Our Stories


Our Stories

While both of us are proud of our professional achievements, they don't fully explain who we are.  When you work with us, we want the opportunity to know more about you than just your financial life.  Well, we'd like to share a couple of things about ourselves (beyond finance) and what has shaped our lives.

Larry's Story


I consider myself lucky and blessed because I know what is important in my life.  I was brought up to say "Please" and "Thank you" and to go only where I was invited.  Although I grew up in central New Jersey, I have small town values running through my veins.  I believe life's pleasures are very often the simple things.  A day of fishing with Dad and my brother Jim was at the top of my things to do list.

My Mom was an elementary schoolteacher, and each summer we spent several weeks with my grandparents in South Carolina.  They lived in a small house in town, but also owned a small farm with a lake where our extended family vacationed together.  We spent our time fishing, swimming and just hanging out.  Even today when I need time to myself, I love to go fishing.

Family made me feel safe, and today I am a doting grandfather to Victor, who my daughter Tanya and son-in-law Johnnie adopted over two years ago.  I hope Victor grows up feeling the joy of being part of a nurturing and loving family.

Mom was also a Sunday school teacher, and my earliest memories are of her playing the piano to the students in the class.  She encouraged me to play the piano, and music and playing music remains a passion in my life. 

Anyone who knows me, knows that my spiritual life is important to me.  For the last 15 years, I've gotten together with a group every Friday morning before 6 AM for Bible study.  I do this because it gives my life meaning.  I don't proselytize, and I only share my beliefs with those who care to discuss it.  What I believe is that it's impossible to give away more than comes back to you. If you're able to create a safe and trustworthy environment and then deliver on it by staying true to your principles, life is great for everyone involved.

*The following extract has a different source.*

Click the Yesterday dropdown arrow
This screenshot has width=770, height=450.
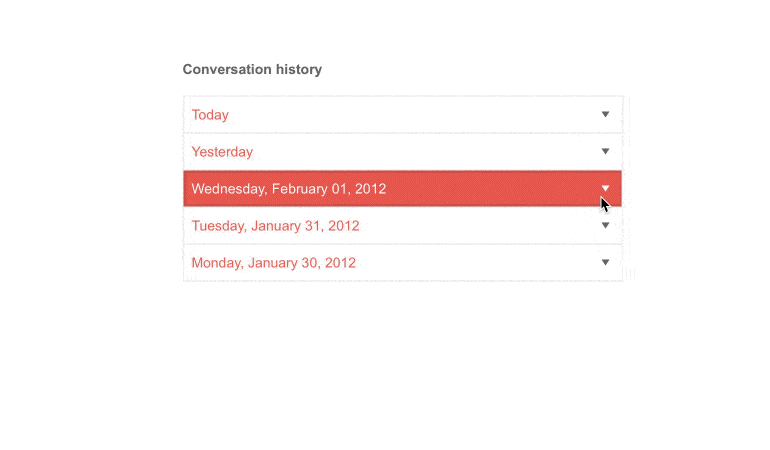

The foundation of my work is the desire to help people feel safe.  Today is a gift, join me in taking the time to unwrap it!

Mike's Story


On the surface, there is probably nothing remarkable about my upbringing on Long Island.  We grew up in a house built by Levitt & Sons (of Levittown fame) with a pine tree to the right of the driveway, just like every other property in the neighborhood. As the youngest of three brothers, the first skill I learned was how to avoid my brother, Eric's sharp elbows and shoves coming from any direction at any time. Eric wasn't really trying to hurt me; he just wanted to show me he was the boss.  Of course, I refused to give him the satisfaction.  My middle brother, Billy, was often my protector, but I learned how to fight back.  Outside our front door was a vestibule that was filled with basketballs, baseball gloves and bats and bicycles.  It was a boys' paradise.

The skills that I learned from my Mom and Dad were far more subtle.  There were no lectures about the meaning of life, and it was only as I transitioned into adulthood that I understood their message.  It is hard to put the message into words:  Be better than everyone else, but never believe that makes you a better person than anyone else.  It was not enough to try our best, we were expected to achieve.  Think you are better than anyone else, get a job as a paperboy, caddying, flipping burgers and pumping gas.  All of those are on my resume, along with some heavy doses of humility and some great memories.

Our house was boisterous, and dinner was a free for all as anything and everything was discussed.  Laughter was welcomed, sarcasm mandatory.  One of my worst habits is interrupting, but it all goes back to trying to get a word in edgewise at the dinner table.  If one of our friends popped into our house, a chair was found, a plate was set on the table, and my Mom would say, "Don't be Bashful!" No one told us we had to have fun, we picked that up on our own.  We didn't have play dates, we just showed up at each other's houses.

I was in third grade when Miss Quinn sat the twenty of us in a circle and told us that only two of us were going to college.  I remember looking around and wondering who the other person was.  I didn't exactly know what college was but I knew I was going. I knew that my father graduated from the City College of New York before he was 20, even though he grew up in very modest circumstances.  The bar for the Roberts boys was set pretty high, and there was no question about going to college or becoming a professional.  Eric and I are CPAs, and Bill is a lawyer.

Life never goes as planned.  The day I was in a doctor's office and was told that my son, Matthew, would never be normal nor able to live independently is the day I knew that planning for his financial future was a very serious proposition.  Learning how to provide for Matthew's future, while building up a college fund for our daughter, Andrea, helping my aging Mother with her finances and saving for retirement has been a very interesting journey and led me into financial planning.   Going through this experience has made me passionate about financial planning.

In my 30 years working in corporate America, I met too many people who had a sense of entitlement.  Leaving corporate America to work with people has been the most satisfying experience of my working life.